For example, I inadvertently ran into a recipe a few years ago as I puzzled over what to do with the remnants of two bottles of old wine leftover from a party that were languishing in the refrigerator alongside four tired looking pears. Rather than pouring that wine down the drain, I emptied the bottles into a saucepan with plenty of sugar, cinnamon, cloves, and ginger. Next, I peeled and carved the brown spots out of the pears. I kerplunked them into the brew that was just now starting to bubble. Steamed and softened over a medium heat, the once tired fruit emerged rejuvenated, glistening and purple. Next, I slow-cooked the pear-flavored wine broth down into a thickened syrup.

At the last minute, I remembered the invasive mint vines in our vegetable garden that I periodically try to uproot and kill. After placing each pear in the middle of its own plate, I doused each one with the warm, homemade wine syrup. Like a water lily, I floated a five-leaved mint blossom wherever the spiced purple had pooled on each plate. Just like that, leftovers and weeds destined for the trash heap became a dessert fit for a gourmand’s table.

This past Sunday those many of the churches in the Christian tradition celebrated the Feast of Corpus Christi. In that liturgy we focused upon the power and mystery contained within the Eucharist. In the Gospel passage for this Sunday (Luke 9: 11-17) Jesus could be seen as a cook who was able to take what others saw as useless leftovers (a few loaves and fishes), and turned them into something that could feed a multitude. At the end of the Gospel passage, the writer described the disciples collecting up all of the leftovers and storing them for later use.

For people who see with spiritual eyes, God is always collecting up the leftovers of our lives and folding them into some new unexpected recipe. Often, what we have judged to be as useless as a tired back-of-the-refrigerator” dwelling morsel is precisely the ingredient that God has used to bring new flavors of meaning into our lives.

For example, I have a relative (I’ll call him Roy), who suffers from persistent anxiety. For years, he has seen this attribute as a piece of shameful and useless suffering. Now Roy sees it differently. “You know I never would have chosen to be so anxious, but I’ll tell you that if it weren’t for anxiety, I never would have needed help. Anxiety led me to psychotherapy, spiritual direction, and a deeper sense of trust and dependency upon God.”

I have shared in the space of this article how I spent the decade of my twenties casting back and forth between the options of priesthood or marriage. While peers of mine were establishing careers, relationships, and families, I was attending extended retreats, spiritual direction, and psychotherapy trying to get over an underlying sense of inadequacy, and to get a sense of where God was calling my indecisive soul. I was embarrassed to be perceived as, “incapable of commitment,” or “not making anything of myself.” But all the while God was slow cooking something into me. Hanging out in prayer with God didn’t lead to the instantaneous decision for which I longed. But it did inadvertently lead to a deep intimacy with God…an intimacy that I now draw upon for wisdom relative to my current vocations as husband, father, and counselor.
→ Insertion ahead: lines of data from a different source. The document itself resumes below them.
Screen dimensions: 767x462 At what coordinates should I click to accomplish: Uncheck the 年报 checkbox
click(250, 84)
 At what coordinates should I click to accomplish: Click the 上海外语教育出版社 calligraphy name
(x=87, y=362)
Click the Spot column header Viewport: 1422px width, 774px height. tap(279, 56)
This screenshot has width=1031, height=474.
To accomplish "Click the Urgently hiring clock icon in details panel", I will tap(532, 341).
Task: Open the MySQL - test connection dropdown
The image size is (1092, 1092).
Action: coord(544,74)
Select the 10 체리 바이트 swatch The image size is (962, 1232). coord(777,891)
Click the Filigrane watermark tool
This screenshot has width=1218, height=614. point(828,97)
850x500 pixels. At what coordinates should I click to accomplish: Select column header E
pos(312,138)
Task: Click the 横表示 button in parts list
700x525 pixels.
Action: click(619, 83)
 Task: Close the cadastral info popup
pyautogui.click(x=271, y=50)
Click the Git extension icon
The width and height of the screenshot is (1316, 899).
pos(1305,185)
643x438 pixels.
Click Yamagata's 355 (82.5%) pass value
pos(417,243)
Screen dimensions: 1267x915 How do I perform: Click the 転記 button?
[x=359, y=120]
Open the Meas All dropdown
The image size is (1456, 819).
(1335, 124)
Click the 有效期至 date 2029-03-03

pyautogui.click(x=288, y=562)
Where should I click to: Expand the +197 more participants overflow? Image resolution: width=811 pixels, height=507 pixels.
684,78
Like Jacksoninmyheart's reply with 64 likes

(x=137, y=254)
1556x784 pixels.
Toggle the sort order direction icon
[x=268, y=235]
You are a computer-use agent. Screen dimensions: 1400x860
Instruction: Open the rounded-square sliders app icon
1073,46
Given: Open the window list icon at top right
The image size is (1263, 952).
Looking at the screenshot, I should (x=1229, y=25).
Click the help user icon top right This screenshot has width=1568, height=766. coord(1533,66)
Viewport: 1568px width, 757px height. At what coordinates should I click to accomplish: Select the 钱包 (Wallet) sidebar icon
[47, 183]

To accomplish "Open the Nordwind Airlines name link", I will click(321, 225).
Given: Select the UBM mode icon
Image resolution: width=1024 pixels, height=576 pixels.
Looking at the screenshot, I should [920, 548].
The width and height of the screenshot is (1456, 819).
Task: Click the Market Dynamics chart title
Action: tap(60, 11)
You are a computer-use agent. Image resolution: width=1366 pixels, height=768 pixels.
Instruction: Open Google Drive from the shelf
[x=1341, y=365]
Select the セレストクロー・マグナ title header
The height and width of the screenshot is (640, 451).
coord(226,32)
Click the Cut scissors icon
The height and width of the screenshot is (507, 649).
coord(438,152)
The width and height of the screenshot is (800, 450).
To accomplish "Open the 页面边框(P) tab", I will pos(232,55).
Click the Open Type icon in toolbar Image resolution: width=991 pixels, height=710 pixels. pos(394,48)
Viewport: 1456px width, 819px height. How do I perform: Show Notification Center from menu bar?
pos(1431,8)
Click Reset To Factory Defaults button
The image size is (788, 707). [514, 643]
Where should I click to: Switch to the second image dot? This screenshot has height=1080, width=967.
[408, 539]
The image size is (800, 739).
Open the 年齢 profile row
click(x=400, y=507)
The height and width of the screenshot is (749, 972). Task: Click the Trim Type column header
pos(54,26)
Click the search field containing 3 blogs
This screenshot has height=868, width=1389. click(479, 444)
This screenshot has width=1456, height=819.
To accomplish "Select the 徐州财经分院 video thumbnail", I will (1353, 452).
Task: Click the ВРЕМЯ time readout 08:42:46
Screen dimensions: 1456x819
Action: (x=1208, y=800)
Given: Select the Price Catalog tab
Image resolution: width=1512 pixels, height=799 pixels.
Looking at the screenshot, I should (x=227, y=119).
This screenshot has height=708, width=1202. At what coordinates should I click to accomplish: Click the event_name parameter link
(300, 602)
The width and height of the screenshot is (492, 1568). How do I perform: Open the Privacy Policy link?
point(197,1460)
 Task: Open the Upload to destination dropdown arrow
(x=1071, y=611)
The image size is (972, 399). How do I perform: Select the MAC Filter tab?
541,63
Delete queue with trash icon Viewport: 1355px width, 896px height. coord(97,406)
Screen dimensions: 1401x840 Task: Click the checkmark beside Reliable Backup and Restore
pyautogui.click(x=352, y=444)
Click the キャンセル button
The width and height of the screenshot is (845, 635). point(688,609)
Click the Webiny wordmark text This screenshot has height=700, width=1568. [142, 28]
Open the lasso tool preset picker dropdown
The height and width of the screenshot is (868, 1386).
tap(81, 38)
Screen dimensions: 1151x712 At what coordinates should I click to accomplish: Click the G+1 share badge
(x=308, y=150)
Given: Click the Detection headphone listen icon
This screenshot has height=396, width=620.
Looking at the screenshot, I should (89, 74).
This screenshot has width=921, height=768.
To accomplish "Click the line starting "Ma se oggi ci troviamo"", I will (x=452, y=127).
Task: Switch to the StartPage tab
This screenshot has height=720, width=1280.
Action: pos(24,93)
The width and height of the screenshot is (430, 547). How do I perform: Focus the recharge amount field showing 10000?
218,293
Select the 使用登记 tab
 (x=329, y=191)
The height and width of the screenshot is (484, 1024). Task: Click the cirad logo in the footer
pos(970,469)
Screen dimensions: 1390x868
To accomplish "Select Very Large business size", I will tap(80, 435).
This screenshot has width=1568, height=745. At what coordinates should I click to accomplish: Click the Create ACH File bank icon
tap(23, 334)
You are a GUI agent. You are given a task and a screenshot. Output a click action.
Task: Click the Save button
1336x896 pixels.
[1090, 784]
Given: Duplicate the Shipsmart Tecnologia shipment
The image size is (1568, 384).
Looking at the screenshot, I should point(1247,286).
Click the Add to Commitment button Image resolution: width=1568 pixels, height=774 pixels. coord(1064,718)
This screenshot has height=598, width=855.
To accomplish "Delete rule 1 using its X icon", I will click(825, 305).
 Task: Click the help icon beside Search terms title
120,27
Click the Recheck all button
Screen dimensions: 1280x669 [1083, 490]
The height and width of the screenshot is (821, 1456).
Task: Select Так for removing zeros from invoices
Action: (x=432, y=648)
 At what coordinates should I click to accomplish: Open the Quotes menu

A stunning insight from this past Sunday’s celebration of the Eucharist is that God, the divine cook, uses everything from your life. Nothing gets left out. Even those ingredients in your life that you have named, “useless,” or “leftover” are collected up and folded into a recipe that will one day deliver a surprisingly delicious and unexpected meaning. In the kitchen of Holy Mystery, all things work together for the good of those who believe in God’s ability to work with the humble ingredients of your life.

One Response to Re-purposing

  • Janene Gragg says:

    Your essay reminds me of Corrie ten Boom’s book The Hiding Place. Her premise as I understood it was that everything that happened in her youth was preparing her for her activities during the war. How comforting to know that God doesn’t waste anything. Even when we don’t know where we are going He does.